Exploring the Lack of Cultural Diversity in Multilingual Datasets for Conversational AI
Lea Krause
Vrije Universiteit Amsterdam
Ana Valdivia
University of Oxford
In an era where AI and NLP are globally reshaping our interaction with technology, the significance and impact of multilingual datasets is more critical than ever. With the increased application of AI in various domains ranging from healthcare to border control, the ability of these systems to understand, interpret, and respond in multiple languages has become essential. However, while multilingual datasets have become a cornerstone in NLP, their development often involves a critical shortcoming: many datasets are created by simply translating content from English into other languages, disregarding the worldview inadvertently captured during its creation (Rogers, 2021). This approach retains the English-centric cultural context, leading to datasets that are only superficially representative of other languages - resulting in AI systems that might be linguistically diverse but culturally monolithic (Ponti et al., 2020; Ghafoor et al., 2021). Furthermore, this method underutilises AI's potential for accurate cross-cultural interaction, glossing over the rich cultural and linguistic nuances that define different speakers (Nguyen et al., 2020; Berger & Packard, 2021; Shwartz, 2022).

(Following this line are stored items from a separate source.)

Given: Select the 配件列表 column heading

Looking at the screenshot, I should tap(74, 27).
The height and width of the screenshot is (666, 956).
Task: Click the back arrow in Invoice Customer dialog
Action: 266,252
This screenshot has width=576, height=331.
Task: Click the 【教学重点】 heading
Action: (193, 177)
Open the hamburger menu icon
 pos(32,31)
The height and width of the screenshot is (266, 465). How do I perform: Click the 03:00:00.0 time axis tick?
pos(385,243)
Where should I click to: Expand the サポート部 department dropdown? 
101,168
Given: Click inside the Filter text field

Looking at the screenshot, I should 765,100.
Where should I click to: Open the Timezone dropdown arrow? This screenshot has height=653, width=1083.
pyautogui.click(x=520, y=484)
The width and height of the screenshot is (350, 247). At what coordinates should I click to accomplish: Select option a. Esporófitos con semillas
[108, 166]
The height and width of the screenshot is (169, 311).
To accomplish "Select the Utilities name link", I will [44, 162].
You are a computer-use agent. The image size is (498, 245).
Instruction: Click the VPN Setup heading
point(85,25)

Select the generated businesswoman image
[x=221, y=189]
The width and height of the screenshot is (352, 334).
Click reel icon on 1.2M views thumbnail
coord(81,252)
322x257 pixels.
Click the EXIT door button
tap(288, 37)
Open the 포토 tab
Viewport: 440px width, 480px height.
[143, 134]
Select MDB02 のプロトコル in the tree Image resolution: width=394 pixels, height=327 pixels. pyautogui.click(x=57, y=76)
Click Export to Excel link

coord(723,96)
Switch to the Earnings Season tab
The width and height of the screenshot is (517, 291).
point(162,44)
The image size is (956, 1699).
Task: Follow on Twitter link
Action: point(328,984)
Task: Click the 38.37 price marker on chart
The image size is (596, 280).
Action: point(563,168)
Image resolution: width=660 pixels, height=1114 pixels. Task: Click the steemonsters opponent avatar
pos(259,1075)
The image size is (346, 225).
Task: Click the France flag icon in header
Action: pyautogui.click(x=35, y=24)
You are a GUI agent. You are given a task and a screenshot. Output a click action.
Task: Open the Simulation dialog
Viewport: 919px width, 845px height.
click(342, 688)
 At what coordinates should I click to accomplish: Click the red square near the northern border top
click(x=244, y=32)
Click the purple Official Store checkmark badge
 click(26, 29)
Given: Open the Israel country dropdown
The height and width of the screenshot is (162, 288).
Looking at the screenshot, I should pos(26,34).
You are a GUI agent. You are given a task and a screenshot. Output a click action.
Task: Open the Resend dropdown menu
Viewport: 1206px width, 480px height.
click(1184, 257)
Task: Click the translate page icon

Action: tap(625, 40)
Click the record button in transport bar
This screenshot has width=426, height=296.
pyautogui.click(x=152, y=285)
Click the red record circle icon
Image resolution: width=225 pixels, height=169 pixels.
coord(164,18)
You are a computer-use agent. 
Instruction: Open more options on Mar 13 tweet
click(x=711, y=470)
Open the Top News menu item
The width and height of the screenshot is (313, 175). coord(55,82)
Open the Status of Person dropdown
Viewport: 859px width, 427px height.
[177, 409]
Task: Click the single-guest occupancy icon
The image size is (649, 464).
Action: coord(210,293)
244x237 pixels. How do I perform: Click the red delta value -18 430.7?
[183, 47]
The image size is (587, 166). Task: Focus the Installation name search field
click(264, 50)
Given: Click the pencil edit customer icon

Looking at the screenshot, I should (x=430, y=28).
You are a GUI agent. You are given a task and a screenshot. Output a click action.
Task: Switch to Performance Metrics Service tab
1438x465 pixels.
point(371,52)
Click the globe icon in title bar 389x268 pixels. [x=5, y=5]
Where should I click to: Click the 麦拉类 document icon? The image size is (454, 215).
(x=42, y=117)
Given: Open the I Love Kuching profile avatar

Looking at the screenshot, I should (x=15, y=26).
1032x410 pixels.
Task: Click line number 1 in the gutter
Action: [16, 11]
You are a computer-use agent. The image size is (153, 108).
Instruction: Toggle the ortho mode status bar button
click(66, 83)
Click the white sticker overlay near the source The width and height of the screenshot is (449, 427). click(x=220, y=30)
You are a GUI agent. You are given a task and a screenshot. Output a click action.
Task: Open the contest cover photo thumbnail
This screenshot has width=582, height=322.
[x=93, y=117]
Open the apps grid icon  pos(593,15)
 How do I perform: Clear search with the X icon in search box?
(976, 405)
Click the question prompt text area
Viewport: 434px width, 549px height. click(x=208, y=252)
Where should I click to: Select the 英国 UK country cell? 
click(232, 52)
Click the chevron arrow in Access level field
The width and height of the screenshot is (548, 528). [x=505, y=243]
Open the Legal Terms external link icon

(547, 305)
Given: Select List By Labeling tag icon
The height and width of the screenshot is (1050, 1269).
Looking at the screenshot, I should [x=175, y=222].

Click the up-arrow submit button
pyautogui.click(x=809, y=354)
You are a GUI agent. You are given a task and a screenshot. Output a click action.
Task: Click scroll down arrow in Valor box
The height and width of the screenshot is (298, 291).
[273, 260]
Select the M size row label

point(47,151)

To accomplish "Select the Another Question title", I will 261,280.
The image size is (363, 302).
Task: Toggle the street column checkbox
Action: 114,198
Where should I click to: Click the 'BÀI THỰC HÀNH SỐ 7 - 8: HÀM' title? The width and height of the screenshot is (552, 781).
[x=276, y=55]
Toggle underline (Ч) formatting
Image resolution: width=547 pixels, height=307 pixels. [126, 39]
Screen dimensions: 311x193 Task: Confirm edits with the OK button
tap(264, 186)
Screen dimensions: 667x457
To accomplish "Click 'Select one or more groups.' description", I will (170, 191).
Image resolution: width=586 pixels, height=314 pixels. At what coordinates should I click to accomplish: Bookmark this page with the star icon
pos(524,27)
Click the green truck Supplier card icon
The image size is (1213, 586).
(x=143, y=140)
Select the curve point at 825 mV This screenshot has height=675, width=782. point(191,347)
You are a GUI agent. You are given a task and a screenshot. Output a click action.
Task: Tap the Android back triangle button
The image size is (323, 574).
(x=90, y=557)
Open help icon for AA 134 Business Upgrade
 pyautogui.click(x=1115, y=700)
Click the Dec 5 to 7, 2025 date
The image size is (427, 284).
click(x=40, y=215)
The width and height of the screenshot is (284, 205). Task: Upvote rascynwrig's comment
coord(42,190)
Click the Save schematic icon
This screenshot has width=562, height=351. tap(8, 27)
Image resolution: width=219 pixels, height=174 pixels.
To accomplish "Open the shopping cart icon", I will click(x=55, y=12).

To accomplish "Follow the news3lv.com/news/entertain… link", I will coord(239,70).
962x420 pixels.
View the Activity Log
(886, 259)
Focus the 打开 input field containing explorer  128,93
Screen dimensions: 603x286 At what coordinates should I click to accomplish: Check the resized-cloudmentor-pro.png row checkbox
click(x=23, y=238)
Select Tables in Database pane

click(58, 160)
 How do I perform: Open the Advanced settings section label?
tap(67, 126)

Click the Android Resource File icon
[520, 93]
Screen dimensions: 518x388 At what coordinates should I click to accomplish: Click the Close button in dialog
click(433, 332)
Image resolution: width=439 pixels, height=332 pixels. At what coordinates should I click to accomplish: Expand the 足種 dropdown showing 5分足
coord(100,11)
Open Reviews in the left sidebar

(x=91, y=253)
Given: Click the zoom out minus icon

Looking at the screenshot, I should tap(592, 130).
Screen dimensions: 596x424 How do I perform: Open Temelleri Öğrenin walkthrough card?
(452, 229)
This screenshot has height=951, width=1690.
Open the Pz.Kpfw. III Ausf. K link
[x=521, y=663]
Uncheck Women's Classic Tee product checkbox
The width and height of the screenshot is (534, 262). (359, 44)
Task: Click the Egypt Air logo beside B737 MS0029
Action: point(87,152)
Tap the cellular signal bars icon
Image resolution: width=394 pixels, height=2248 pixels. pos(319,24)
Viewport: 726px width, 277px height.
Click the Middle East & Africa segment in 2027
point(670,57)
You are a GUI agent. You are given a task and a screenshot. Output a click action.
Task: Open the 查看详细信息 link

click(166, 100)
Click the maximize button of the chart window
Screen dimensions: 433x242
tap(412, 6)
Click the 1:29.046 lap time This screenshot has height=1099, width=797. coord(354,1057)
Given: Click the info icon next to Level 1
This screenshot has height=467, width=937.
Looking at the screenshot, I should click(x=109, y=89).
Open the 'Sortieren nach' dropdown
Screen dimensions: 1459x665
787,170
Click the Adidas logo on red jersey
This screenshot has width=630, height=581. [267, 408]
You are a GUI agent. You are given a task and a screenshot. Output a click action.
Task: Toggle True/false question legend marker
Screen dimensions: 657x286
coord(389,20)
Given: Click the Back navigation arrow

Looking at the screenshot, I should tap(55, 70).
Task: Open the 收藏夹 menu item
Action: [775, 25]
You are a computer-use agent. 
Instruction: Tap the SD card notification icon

Research focusing on multilingual datasets often aims to bridge linguistic gaps by adapting existing datasets to new languages (Bornea et al., 2021); however, common sources like SQuAD (Rajpurkar et al., 2016) and TriviaQA (M. Joshi et al., 2017) are predominantly Anglo-centric. Although web crawling offers a path to more authentic data, issues with data quality persist (Kreutzer et al., 2022). The need for more comprehensive multilingual datasets is underscored by the current lack of coverage and the wide applicability of language models globally (Esma Wali et al., 2020; P. Joshi et al., 2020; Yu et al., 2022). Cultural awareness, crucial for inclusive treatment across various fields, including medicine (Seibert et al., 2002), plays a significant role in NLP. Ignoring cultural contexts can degrade system performance (Goldfarb-Tarrant et al., 2023; Lee et al., 2023), especially in tasks requiring deep semantic and pragmatic understanding, such as machine translation or dialogue systems (Waseem et al., 2021). Recent developments, such as Hershcovich et al. (2022) on challenges and strategies in Cross-Cultural NLP and the growing focus on cultural sensitivity in multimodal reasoning (F. Liu et al., 2021; Ponti et al., 2020; Yin et al., 2021), highlight the field's progress. These studies emphasise practices like adaptation—a technique frequently used in machine translation (Nord, 1994)—to generate data that accurately represents under-resourced cultures (Zhi Li & Yin Zhang, 2023), showcasing promising advancements in the area.
Our research builds on these foundational works by examining 16 popular multilingual datasets used in question-answering and dialogue systems. We focus on how these datasets incorporate cultural dimensions, if at all, and how culture is defined in their development. Many of these papers reveal a clear oversight, either omitting cultural definitions entirely or offering only vague, high-level descriptions without engaging in a deep and critical analysis of cultural factors. We further analyse their topic coverage, comparing them to sources from English as well as local data sources, thereby investigating whether they cover topics relevant to the groups encompassed by the languages covered.